Para misionaris Kristen menyebarkan agama memlalui pamflet dan buku-buku. Rev.D.J. Gogerly misionaris dari Weselyn menerbitkan "Christian Pragnapthi" pada tahun 1849. Gunananda menjawabnya dengan menerbitkan Durlabdi Vinodini pada tahun 1862. Hikkaduwe Sumanggala Thera menulis "Christiani Vada Mardanaya dan Samyak Darshanaya" pada tahun 1862-1863. Setelah itu publikasi di gantikan dengan debat publik.

Perdebatan Baddegama berasal dari argumen yang timbul antara seorang biarawan muda bernama Sumangala dan seorang pendeta Kristen di kuil Baddegama. Gunananda Thera dan biarawan lainnya, termasuk Bulatgama Dhammalankara, Sri Sumanatissa, Kahawe Nanananda, Hikkaduwe Sumangala, Weligama Sri Sumangala, Pothuwila Gunaratana berpartisipasi dalam perdebatan. Perdebatan tidak diadakan tatap muka. Hal ini karena cara perilaku para pendebat Kristen telah menyebabkan konflik, Buddha, sebagai mayoritas, secara alami akan disalahkan. Mengingat situasi kedua pihak sepakat untuk melaksanakan debat secara tertulis. Awalnya teks disusun dalam Baddegama, meskipun tulisan-tulisan selanjutnya dilakukan di Galle. Perdebatan Waragoda juga diadakan pada tahun 1865.

Debat selanjutnya dilakukan di Udanwita di  Distrik Hathara, sekarang Distrik Kegalle. Sang Pencipta, Penebus dan Surga Abadi adalah topik debat. Perdebatan dilakukan pada 1 Februari 1866. John Edwards Hunupola mewakili pihak Kristen, Dia adalah seorang mantan Bhikkhu Buddhis yang beralih ke Kristiani. Seperti disepakati sebelum debat, Gunananda Thera menerbitkan ringkasan perdebatan sebagai tanggapan atas Hunupola yang juga menerbitkan sendiri versi ringkasan. Gunananda Thera mengeluarkan publikasi yang lebih untuk melawan ringkasan Hunupola itu. Tidak ada catatan dari perdebatan Liyanagemulla, faktanya hanya dikenal  bahwa debat itu diadakan pada tahun 1866.

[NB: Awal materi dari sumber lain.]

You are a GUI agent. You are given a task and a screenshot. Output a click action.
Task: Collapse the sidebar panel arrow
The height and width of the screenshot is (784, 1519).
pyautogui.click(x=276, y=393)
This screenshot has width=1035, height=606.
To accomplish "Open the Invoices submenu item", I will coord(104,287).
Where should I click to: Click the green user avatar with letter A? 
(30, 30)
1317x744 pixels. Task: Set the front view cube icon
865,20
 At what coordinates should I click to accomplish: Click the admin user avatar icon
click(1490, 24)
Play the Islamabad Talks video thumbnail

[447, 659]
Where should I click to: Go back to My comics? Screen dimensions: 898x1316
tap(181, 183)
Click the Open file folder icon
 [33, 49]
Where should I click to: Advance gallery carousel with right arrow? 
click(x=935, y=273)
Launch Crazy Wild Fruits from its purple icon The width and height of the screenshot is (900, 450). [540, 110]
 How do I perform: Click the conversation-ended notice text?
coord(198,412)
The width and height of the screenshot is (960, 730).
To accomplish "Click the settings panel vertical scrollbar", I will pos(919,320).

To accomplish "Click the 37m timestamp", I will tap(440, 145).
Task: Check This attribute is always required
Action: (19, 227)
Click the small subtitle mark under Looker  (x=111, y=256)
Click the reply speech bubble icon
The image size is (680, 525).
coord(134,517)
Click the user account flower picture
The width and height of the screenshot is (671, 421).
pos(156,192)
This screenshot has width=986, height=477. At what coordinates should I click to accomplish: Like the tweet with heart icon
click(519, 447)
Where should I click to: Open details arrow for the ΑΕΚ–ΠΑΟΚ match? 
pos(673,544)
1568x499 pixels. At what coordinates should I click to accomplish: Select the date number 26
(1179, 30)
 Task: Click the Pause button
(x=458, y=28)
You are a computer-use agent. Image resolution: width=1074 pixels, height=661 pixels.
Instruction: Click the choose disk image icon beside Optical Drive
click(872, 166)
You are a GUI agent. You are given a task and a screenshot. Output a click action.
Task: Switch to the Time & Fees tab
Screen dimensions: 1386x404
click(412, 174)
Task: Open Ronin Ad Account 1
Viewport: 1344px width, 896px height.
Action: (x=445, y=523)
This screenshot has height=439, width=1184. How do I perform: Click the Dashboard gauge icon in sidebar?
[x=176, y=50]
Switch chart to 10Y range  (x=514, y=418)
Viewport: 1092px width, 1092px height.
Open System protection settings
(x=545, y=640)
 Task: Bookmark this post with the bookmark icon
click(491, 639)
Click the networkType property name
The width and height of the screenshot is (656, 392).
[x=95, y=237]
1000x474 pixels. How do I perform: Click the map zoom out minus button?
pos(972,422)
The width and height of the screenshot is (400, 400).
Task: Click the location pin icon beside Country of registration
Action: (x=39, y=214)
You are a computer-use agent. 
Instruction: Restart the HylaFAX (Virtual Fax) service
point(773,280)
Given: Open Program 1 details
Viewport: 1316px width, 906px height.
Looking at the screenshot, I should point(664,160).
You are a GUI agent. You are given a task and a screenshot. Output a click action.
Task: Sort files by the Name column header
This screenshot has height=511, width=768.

Sebagai intensitas dari perdebatan yang semakin naik di sisi Buddha dan pihak Kristen, kedua belah pihak sepakat untuk berdebat di Gampola pada 9 dan 10 Juni tahun 1871. Gunananda Thera menampilkan keterampilan pidato dalam debat ini dan di apresiasi penonton sampai menangis dalam sukacita dan kemudian  Gunananda Thera diarak sekitar kota Gampola. Setelah Gunananda Thera menyampaikan  khotbah di beberapa tempat di Gampola, orang-orang mulai mengatur prosesi, membawa Thera ke stasiun kereta api Peradeniya dan mengirim dia kembali ke Kolombo. Kemudia orang-orang mengumpulkan uang sebesar £ 75,00 untuk mencetak khotbah yang telah disampaikan Gunananda Thera.

Semua perdebatan yang paling memuncak dan paling menonjol dari semua perdebatan, adalah perdebatan Panadura, dua tahun setelah perdebatan Gampola pada tahun 1873. Penyebab debat ini terjadi  ketika Pendeta David De Silva menyampaikan khotbah tentang Soul di Chapel Wesleyan, Panadura pada 12 Juni 1873.  Gunananda Thera menyampaikan khotbah seminggu kemudian mengkritik poin yang diangkat oleh Pendeta David De Silva. Kedua belah pihak menandatangani perjanjian pada tanggal 24 Juli 1873 untuk menggelar Perdebatan di Panadura, meskipun ini bukan satu-satunya penyebab perdebatan karena perdebatan tentang isu-isu agama telah dimulai lebih dari 10 tahun sebelumnya. 

Penampilannya yang mengagumkan dan kemenangannya yang meyakinkan mencetuskan kebangkitan dari ajaran Buddha di seluruh pulau, dan beliau disambut sebagai pahlawan nasional. Sebelum kematiannya di usia ke 67 pada 21 September tahun 1890, Gunananda meneruskan usahanya dalam membantu untuk menghidupkan kembali Sasana. Beliau mempublikasikan banyak majalah Buddhis seperti Riviresa, Lakmini Kirana, dan Sathya Margaya dan juga ikut terlibat dalam panitia yang merancang bendera Buddhis.